Note: This post is a work in progress. I’ll remove this note when it’s done.
Although I’m an atheist, and always will be, I have had a spiritual awakening.
I still don’t think there’s anything “out there”—no life force/prime mover/guiding spirit. It’s just us and the vastness of space (and whatever alien life there happens to be).
But when atheists talk about feeling spiritual, they typically mean this:
“If emotion, awe, wonder, and yearning are considered spirituality, then call me spiritual, for I often feel the same ‘frisson in the breast’ described by Richard Dawkins, a die-hard atheist, as his own form of spirituality.”
—Jerry Coyne, Faith vs. Fact: Why Science and Religion are Incompatible
And I mean something a bit more than that.
It feels like the song “Colors of the Wind” from Pocahontas.[1]
In the song, the line “Can you paint with all the colors of the wind?” is a metaphor for feeling the full range of feelings… which I can feel, now.
My life has turned to color.
I came around to this idea because of a book/blog called Meaningness by David Chapman. Chapman says each of the popular “stances,” or perspectives on the meaning of life—like religion, materialism, nihilism, and existentialism—is incomplete. They all fail because they’re all missing something. It took me a long time to understand why.
When I first read Meaningness, I considered myself an optimistic existentialist. If nihilism is “Life has no meaning,” optimistic existentialism is “Okay, but I enjoy my life, and that’s meaningful enough for me to keep living.”
So I was confused as to why Chapman said nihilism and existentialism are two sides of the same coin. But then I got it: One leads to the other. Life has no point (nihilism); but I enjoy it (optimistic existentialism); but still, I must conclude that it has no point, so even my enjoyment of it is pointless—so what’s the point? (Back to nihilism.)

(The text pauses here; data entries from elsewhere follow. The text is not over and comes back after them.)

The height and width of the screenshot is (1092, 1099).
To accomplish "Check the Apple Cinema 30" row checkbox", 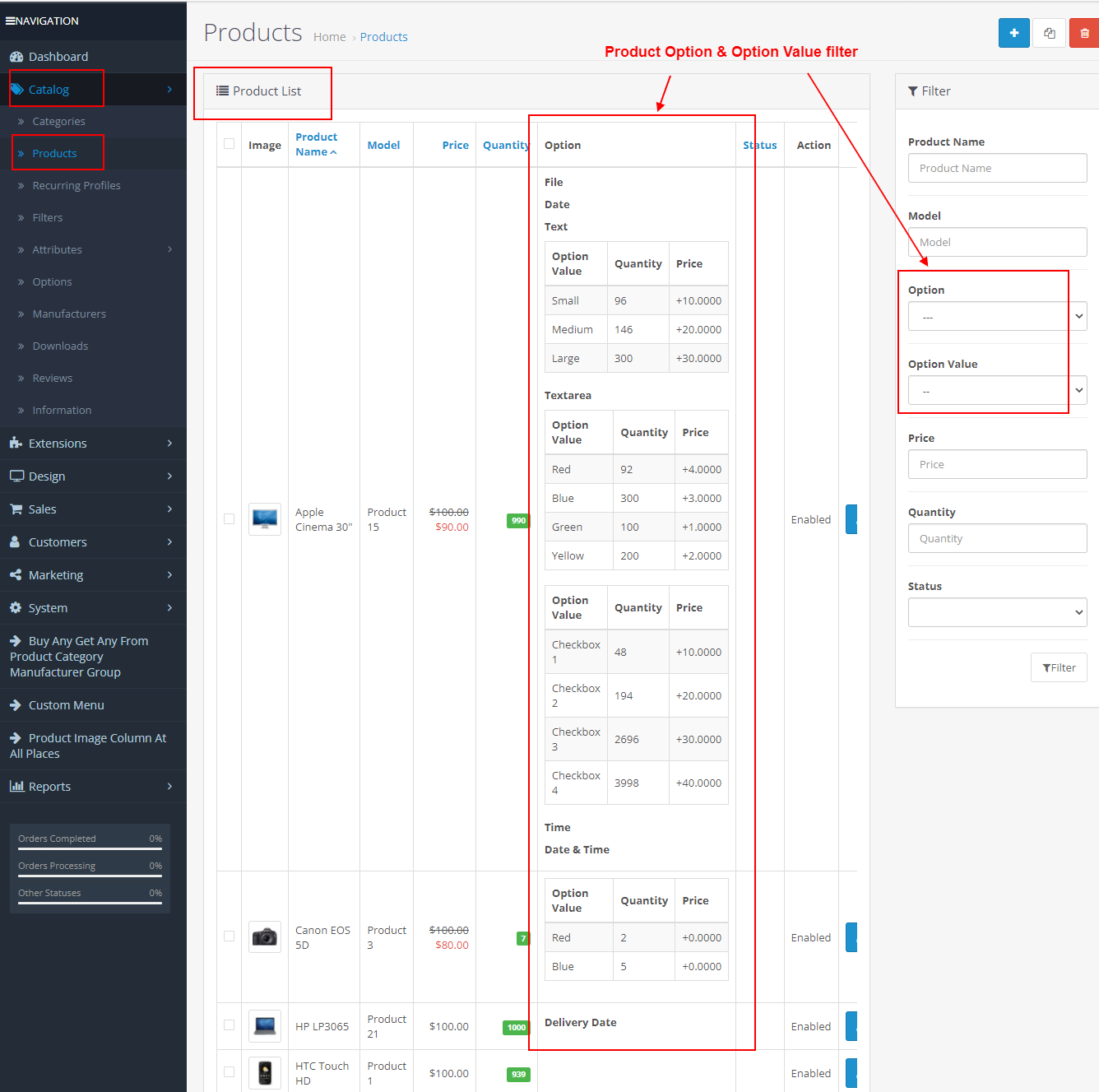I will pyautogui.click(x=229, y=519).
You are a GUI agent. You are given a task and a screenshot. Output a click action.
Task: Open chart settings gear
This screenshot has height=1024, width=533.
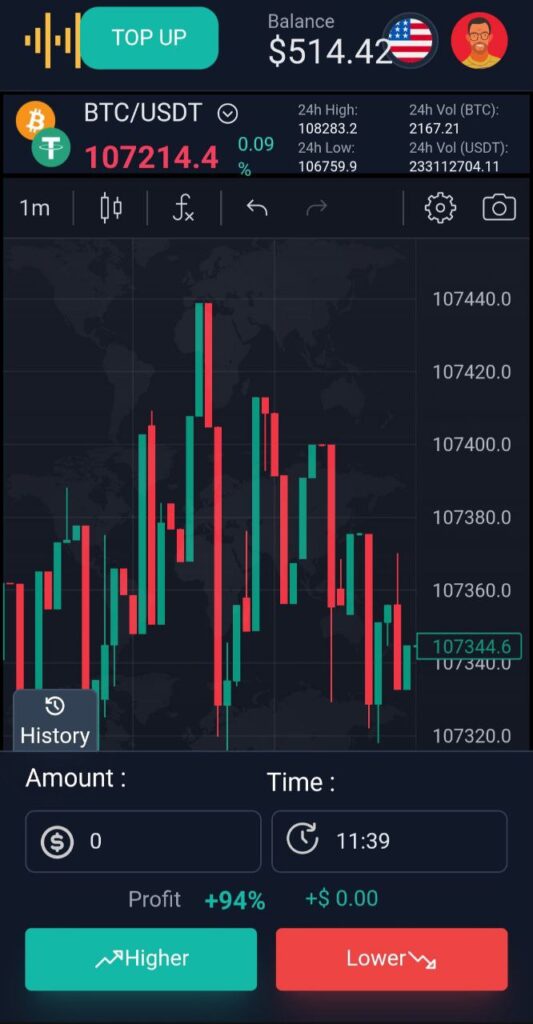click(x=440, y=208)
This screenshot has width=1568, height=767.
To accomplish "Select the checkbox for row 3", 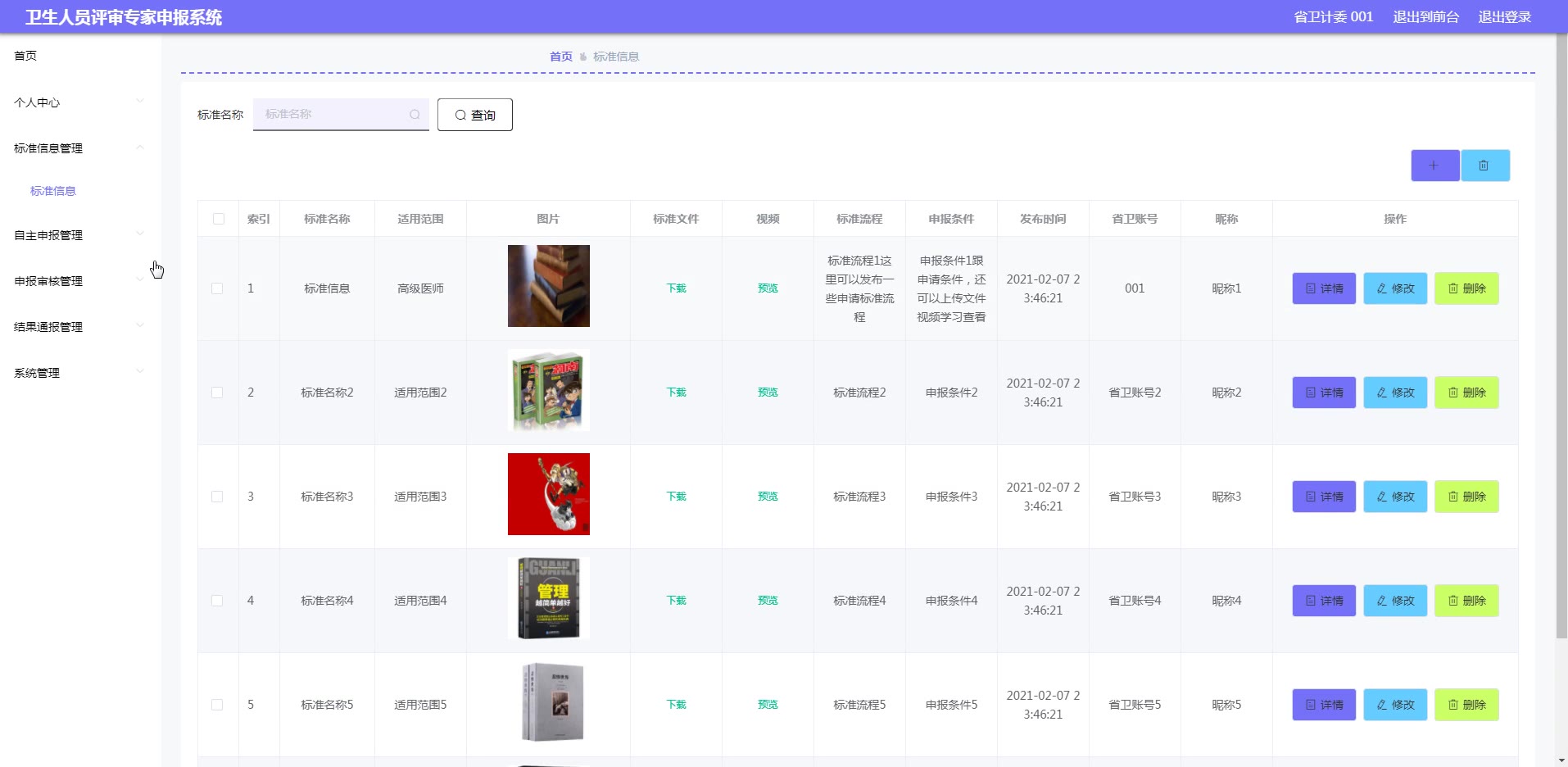I will 217,497.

They’re the same philosophy, just with different emotional overlays: one gloomy, one upbeat. A stance that flips and flops according to how you feel in the moment is unstable.
Many of us try latching onto more permanent sources of meaning, like religion. Unfortunately, as Chapman says, religion doesn’t work, because you have to be ignorant, delusional, or a hypocrite to go along with it.

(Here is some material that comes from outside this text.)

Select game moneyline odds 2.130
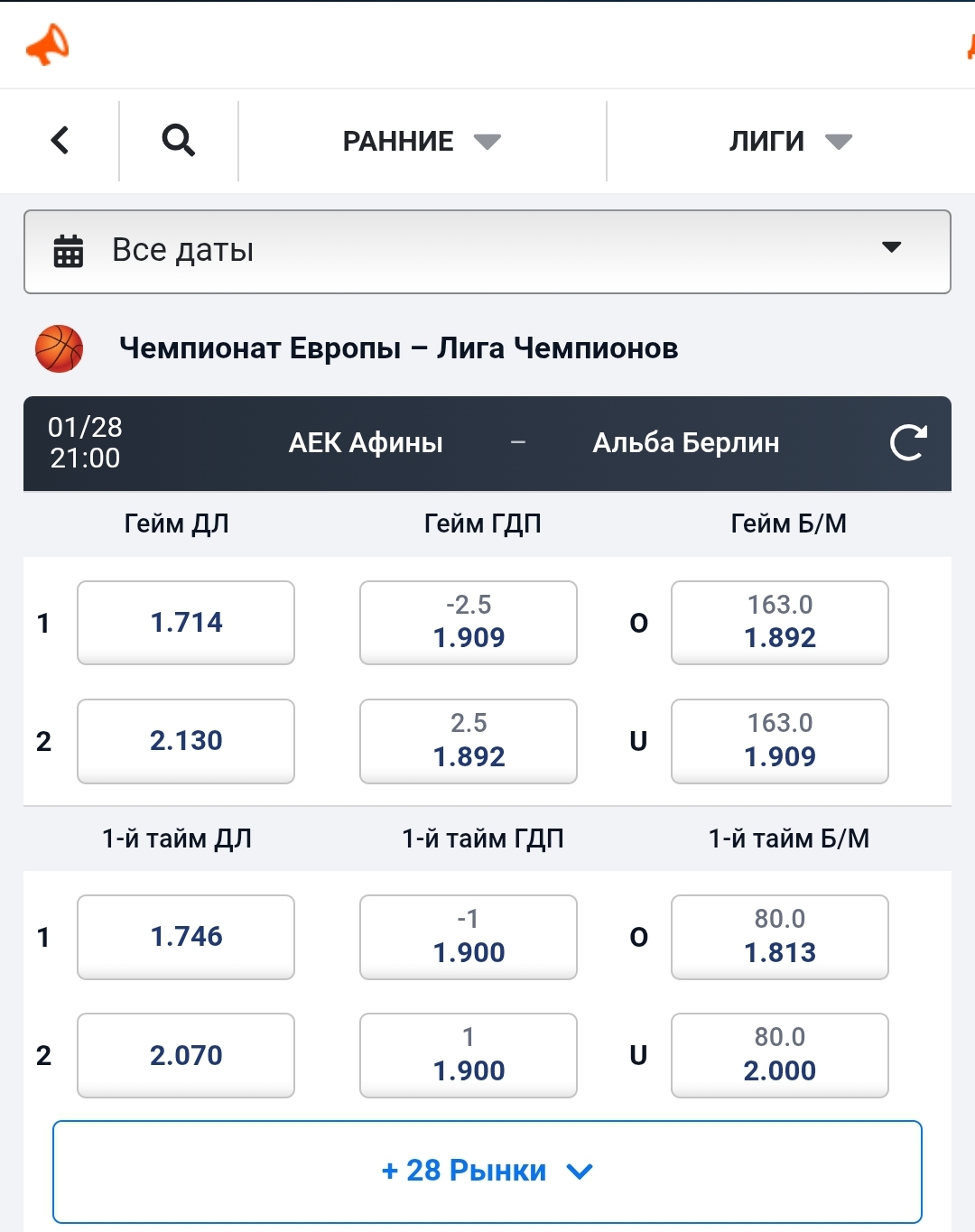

As religion loses ground to science, people undergo an existentialist-nihilist dilemma. They assume that since science is the study of material phenomena—things that physically exist—materialism must be the only alternative to religion.
Materialism is the pursuit of money, status, and objects. As a worldview, it provides some comfort. At least if you claim to value money, status, and stuff, and you’re spending your life acquiring it, you can claim your life is meaningful. (In a subjective, existentialist kind of way.)
But it doesn’t work, because things are never meaningful enough. You buy more to fill the void, but the void gets bigger. You end up feeling empty, like in Fight Club (1999):
“I’d flip through catalogs and wonder, ‘What kind of dining set defines me as a person?’”
“You buy furniture. You tell yourself: This is the last sofa I’ll ever need. No matter what else happens, I’ve got the sofa issue handled. Then, the right set of dishes. The right dinette.”
“This is how we fill up our lives.”
“The stuff you own ends up owning you.”
If you believe life has no meaning beyond what you acquire for yourself, then whenever you don’t get what you want, you’re at risk of sliding into nihilistic despair. Or, if you have no means to acquire stuff, you might turn even more intensely to religion, which promises heaven in the next world to those who lack basic goods in this one.
Can you see how religion and materialism are two sides of the same coin?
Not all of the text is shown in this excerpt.